>>>>

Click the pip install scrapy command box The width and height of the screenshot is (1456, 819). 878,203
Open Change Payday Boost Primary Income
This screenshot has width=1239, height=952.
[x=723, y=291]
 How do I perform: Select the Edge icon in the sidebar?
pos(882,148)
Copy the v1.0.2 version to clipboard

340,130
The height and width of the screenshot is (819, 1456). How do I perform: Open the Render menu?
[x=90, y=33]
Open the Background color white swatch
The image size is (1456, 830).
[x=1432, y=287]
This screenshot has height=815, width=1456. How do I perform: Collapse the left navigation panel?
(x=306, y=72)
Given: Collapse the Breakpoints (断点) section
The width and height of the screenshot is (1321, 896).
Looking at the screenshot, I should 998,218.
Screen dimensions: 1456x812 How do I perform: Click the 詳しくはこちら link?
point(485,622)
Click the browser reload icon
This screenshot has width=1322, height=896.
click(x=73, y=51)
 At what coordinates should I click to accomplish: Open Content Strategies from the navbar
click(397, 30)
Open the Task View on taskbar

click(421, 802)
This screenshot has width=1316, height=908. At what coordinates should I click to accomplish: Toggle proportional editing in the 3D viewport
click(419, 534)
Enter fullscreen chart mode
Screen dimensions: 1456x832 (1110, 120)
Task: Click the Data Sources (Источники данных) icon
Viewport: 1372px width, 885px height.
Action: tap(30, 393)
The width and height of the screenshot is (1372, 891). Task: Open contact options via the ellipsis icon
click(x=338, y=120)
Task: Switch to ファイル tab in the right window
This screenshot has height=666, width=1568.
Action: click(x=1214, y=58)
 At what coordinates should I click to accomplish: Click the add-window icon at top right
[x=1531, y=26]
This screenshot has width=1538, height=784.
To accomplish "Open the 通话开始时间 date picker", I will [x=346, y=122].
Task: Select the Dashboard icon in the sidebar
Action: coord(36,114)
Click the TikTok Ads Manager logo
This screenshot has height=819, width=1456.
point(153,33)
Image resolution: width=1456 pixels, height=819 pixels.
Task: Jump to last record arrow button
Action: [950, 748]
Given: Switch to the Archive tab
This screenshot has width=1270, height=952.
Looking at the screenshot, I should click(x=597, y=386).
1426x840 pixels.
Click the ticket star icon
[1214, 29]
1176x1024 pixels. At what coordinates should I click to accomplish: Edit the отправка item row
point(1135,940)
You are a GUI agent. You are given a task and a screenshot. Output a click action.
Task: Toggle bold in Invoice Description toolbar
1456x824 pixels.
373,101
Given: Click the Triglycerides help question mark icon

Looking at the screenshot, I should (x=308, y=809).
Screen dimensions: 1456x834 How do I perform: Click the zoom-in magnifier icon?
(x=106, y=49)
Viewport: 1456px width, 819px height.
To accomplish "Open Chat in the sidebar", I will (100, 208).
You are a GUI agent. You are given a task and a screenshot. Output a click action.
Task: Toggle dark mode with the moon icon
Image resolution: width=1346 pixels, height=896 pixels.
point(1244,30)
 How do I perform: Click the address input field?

<<<<

> _What you will do_:
Retype the entries shown above. Keep every word exactly as it is.

> _Your solution_:
Click the pip install scrapy command box The width and height of the screenshot is (1456, 819). 878,203
Open Change Payday Boost Primary Income
This screenshot has width=1239, height=952.
[x=723, y=291]
 How do I perform: Select the Edge icon in the sidebar?
pos(882,148)
Copy the v1.0.2 version to clipboard

340,130
The height and width of the screenshot is (819, 1456). How do I perform: Open the Render menu?
[x=90, y=33]
Open the Background color white swatch
The image size is (1456, 830).
[x=1432, y=287]
This screenshot has height=815, width=1456. How do I perform: Collapse the left navigation panel?
(x=306, y=72)
Given: Collapse the Breakpoints (断点) section
The width and height of the screenshot is (1321, 896).
Looking at the screenshot, I should 998,218.
Screen dimensions: 1456x812 How do I perform: Click the 詳しくはこちら link?
point(485,622)
Click the browser reload icon
This screenshot has width=1322, height=896.
click(x=73, y=51)
 At what coordinates should I click to accomplish: Open Content Strategies from the navbar
click(397, 30)
Open the Task View on taskbar

click(421, 802)
This screenshot has width=1316, height=908. At what coordinates should I click to accomplish: Toggle proportional editing in the 3D viewport
click(419, 534)
Enter fullscreen chart mode
Screen dimensions: 1456x832 (1110, 120)
Task: Click the Data Sources (Источники данных) icon
Viewport: 1372px width, 885px height.
Action: tap(30, 393)
The width and height of the screenshot is (1372, 891). Task: Open contact options via the ellipsis icon
click(x=338, y=120)
Task: Switch to ファイル tab in the right window
This screenshot has height=666, width=1568.
Action: click(x=1214, y=58)
 At what coordinates should I click to accomplish: Click the add-window icon at top right
[x=1531, y=26]
This screenshot has width=1538, height=784.
To accomplish "Open the 通话开始时间 date picker", I will [x=346, y=122].
Task: Select the Dashboard icon in the sidebar
Action: coord(36,114)
Click the TikTok Ads Manager logo
This screenshot has height=819, width=1456.
point(153,33)
Image resolution: width=1456 pixels, height=819 pixels.
Task: Jump to last record arrow button
Action: [950, 748]
Given: Switch to the Archive tab
This screenshot has width=1270, height=952.
Looking at the screenshot, I should click(x=597, y=386).
1426x840 pixels.
Click the ticket star icon
[1214, 29]
1176x1024 pixels. At what coordinates should I click to accomplish: Edit the отправка item row
point(1135,940)
You are a GUI agent. You are given a task and a screenshot. Output a click action.
Task: Toggle bold in Invoice Description toolbar
1456x824 pixels.
373,101
Given: Click the Triglycerides help question mark icon

Looking at the screenshot, I should (x=308, y=809).
Screen dimensions: 1456x834 How do I perform: Click the zoom-in magnifier icon?
(x=106, y=49)
Viewport: 1456px width, 819px height.
To accomplish "Open Chat in the sidebar", I will (100, 208).
You are a GUI agent. You are given a task and a screenshot. Output a click action.
Task: Toggle dark mode with the moon icon
Image resolution: width=1346 pixels, height=896 pixels.
point(1244,30)
 How do I perform: Click the address input field?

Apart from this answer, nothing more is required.